MATERIAL PROVIDED
• • •

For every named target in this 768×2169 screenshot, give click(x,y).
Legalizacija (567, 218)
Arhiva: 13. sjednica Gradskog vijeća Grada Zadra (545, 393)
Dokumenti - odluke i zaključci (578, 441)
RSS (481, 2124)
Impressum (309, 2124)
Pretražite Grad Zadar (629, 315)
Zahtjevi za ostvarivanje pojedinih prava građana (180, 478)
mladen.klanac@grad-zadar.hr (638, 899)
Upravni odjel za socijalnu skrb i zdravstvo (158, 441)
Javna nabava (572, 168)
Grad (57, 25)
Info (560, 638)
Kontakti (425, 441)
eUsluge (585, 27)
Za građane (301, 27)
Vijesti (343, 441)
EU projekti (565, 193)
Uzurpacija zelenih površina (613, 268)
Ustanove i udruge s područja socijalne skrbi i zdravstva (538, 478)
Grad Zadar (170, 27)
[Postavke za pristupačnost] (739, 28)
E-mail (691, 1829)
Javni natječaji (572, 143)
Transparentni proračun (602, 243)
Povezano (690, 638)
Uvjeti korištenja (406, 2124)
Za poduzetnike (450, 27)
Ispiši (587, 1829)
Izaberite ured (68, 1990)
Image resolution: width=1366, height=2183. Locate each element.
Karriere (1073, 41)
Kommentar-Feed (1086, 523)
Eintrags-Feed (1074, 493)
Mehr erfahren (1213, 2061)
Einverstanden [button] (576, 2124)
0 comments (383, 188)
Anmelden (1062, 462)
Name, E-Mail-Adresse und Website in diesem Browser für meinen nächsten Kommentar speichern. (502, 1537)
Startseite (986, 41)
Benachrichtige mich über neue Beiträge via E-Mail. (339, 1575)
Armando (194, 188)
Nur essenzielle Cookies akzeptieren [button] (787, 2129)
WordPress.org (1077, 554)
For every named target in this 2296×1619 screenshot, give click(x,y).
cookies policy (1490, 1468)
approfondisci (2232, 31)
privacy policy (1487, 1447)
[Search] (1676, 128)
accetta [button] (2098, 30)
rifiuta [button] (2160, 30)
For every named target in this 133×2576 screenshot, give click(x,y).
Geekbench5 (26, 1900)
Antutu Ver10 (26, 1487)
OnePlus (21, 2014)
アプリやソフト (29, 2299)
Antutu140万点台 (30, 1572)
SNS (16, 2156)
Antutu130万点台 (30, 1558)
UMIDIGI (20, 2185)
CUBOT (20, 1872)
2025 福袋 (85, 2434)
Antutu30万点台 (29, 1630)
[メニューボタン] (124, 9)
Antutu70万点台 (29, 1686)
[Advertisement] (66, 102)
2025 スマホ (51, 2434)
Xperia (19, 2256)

• • •

YOUR ASSIGNMENT
Restate, word for word and with nothing added, the lines from the first line of the listing through the one where "[Postavke za pristupačnost] (739, 28)" stands.

OUTPUT BELOW
For every named target in this 768×2169 screenshot, give click(x,y).
Legalizacija (567, 218)
Arhiva: 13. sjednica Gradskog vijeća Grada Zadra (545, 393)
Dokumenti - odluke i zaključci (578, 441)
RSS (481, 2124)
Impressum (309, 2124)
Pretražite Grad Zadar (629, 315)
Zahtjevi za ostvarivanje pojedinih prava građana (180, 478)
mladen.klanac@grad-zadar.hr (638, 899)
Upravni odjel za socijalnu skrb i zdravstvo (158, 441)
Javna nabava (572, 168)
Grad (57, 25)
Info (560, 638)
Kontakti (425, 441)
eUsluge (585, 27)
Za građane (301, 27)
Vijesti (343, 441)
EU projekti (565, 193)
Uzurpacija zelenih površina (613, 268)
Ustanove i udruge s područja socijalne skrbi i zdravstva (538, 478)
Grad Zadar (170, 27)
[Postavke za pristupačnost] (739, 28)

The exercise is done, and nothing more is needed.